Paris Anlaşması’nın eleştirileri de bulunmaktadır. Bazı eleştirmenler, anlaşmanın hedeflerinin yeterince iddialı olmadığını ve küresel ısınmayı 1.5°C ile sınırlandırmak için gereken emisyon azaltım seviyelerine ulaşmak için yetersiz olduğunu savunmaktadır. Diğer eleştiriler ise, iklim finansmanı konusundaki gelişmiş ülkelerin taahhütlerinin yetersizliği ve gelişmekte olan ülkelerin uyum ve kayıp-zarar ihtiyaçlarının yeterince ele alınmaması üzerinedir. Ancak, anlaşma, iklim değişikliğiyle mücadele için küresel bir çerçeve oluşturması ve tüm ülkeleri ortak bir çaba içine dahil etmesi nedeniyle önemli bir dönüm noktası olarak kabul edilmektedir.

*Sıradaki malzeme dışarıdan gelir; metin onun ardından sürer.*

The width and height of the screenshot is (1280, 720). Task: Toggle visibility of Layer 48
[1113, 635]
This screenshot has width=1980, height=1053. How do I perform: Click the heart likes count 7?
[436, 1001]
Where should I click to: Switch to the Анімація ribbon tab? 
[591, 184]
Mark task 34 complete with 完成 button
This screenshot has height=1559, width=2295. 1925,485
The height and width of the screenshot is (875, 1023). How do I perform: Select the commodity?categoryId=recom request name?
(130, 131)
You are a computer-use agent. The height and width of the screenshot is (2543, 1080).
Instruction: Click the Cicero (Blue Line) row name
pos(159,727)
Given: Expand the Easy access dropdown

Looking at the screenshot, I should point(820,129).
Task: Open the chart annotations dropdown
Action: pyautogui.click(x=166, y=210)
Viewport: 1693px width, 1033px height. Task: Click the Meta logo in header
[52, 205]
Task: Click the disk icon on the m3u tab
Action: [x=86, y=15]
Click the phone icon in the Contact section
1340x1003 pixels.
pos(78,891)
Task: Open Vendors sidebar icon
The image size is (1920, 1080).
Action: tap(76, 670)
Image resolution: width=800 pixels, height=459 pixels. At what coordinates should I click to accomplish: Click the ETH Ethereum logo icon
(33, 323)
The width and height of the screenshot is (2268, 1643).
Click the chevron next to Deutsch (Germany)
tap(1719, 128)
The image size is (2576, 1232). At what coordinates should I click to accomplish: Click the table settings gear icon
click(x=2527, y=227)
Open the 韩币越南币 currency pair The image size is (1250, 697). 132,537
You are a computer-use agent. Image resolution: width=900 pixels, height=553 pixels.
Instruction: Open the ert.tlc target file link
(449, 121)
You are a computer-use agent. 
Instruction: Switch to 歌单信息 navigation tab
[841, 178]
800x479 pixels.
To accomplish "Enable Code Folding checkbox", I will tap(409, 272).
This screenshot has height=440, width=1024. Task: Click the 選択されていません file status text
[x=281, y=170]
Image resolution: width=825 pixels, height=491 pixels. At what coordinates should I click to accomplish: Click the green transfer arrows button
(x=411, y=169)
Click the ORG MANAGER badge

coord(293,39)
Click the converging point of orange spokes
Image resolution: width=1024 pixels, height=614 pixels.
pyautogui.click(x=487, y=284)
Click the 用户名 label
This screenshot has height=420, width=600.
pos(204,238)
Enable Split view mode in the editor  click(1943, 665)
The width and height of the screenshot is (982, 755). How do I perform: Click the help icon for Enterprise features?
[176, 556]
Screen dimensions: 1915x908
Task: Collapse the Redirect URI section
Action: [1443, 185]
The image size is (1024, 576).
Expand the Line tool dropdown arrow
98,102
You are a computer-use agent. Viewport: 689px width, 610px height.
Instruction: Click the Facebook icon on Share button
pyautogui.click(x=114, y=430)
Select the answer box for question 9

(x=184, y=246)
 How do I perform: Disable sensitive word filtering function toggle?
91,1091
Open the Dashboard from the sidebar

Sonuç olarak, Paris İklim Anlaşması, iklim değişikliğiyle mücadele için küresel bir işbirliği çerçevesi oluşturan, ancak uygulamada birçok zorlukla karşı karşıya kalan tarihi bir anlaşmadır. Anlaşmanın hedeflerine ulaşmak için, ülkelerin daha iddialı taahhütlerde bulunmaları, iklim finansmanı vaatlerini yerine getirmeleri ve iklim değişikliğine uyum sağlamak için etkili önlemler almaları gerekmektedir. Anlaşmanın başarısı, hem küresel çevrenin korunması hem de gelecek nesillerin refahı açısından hayati önem taşımaktadır.